WHAT TO WORK ON: Here the job is to print only the lines from the one containing "This screenshot has height=139, width=131." to the end of the entries, both included, exactly as they stand, with pictures excluded.
** STORED DATA follows **
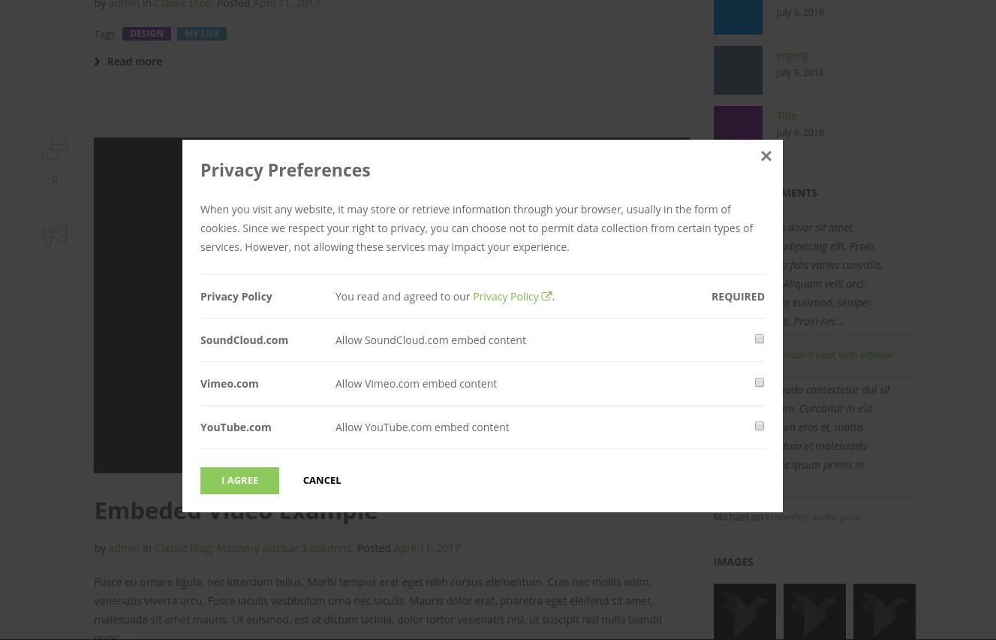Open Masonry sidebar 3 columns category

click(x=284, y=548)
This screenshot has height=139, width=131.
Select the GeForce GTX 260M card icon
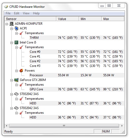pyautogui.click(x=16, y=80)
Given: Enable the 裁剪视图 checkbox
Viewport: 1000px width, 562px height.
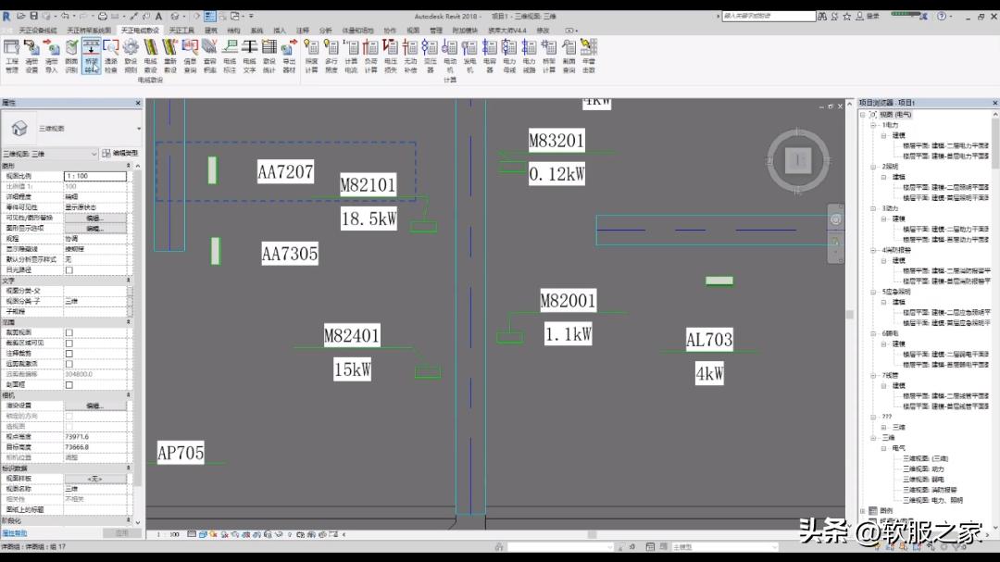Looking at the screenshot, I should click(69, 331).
** End of STORED DATA **
OUTPUT OF THE EXERCISE:
This screenshot has height=139, width=131.
Select the GeForce GTX 260M card icon
pyautogui.click(x=16, y=80)
Given: Enable the 裁剪视图 checkbox
Viewport: 1000px width, 562px height.
Looking at the screenshot, I should click(69, 331).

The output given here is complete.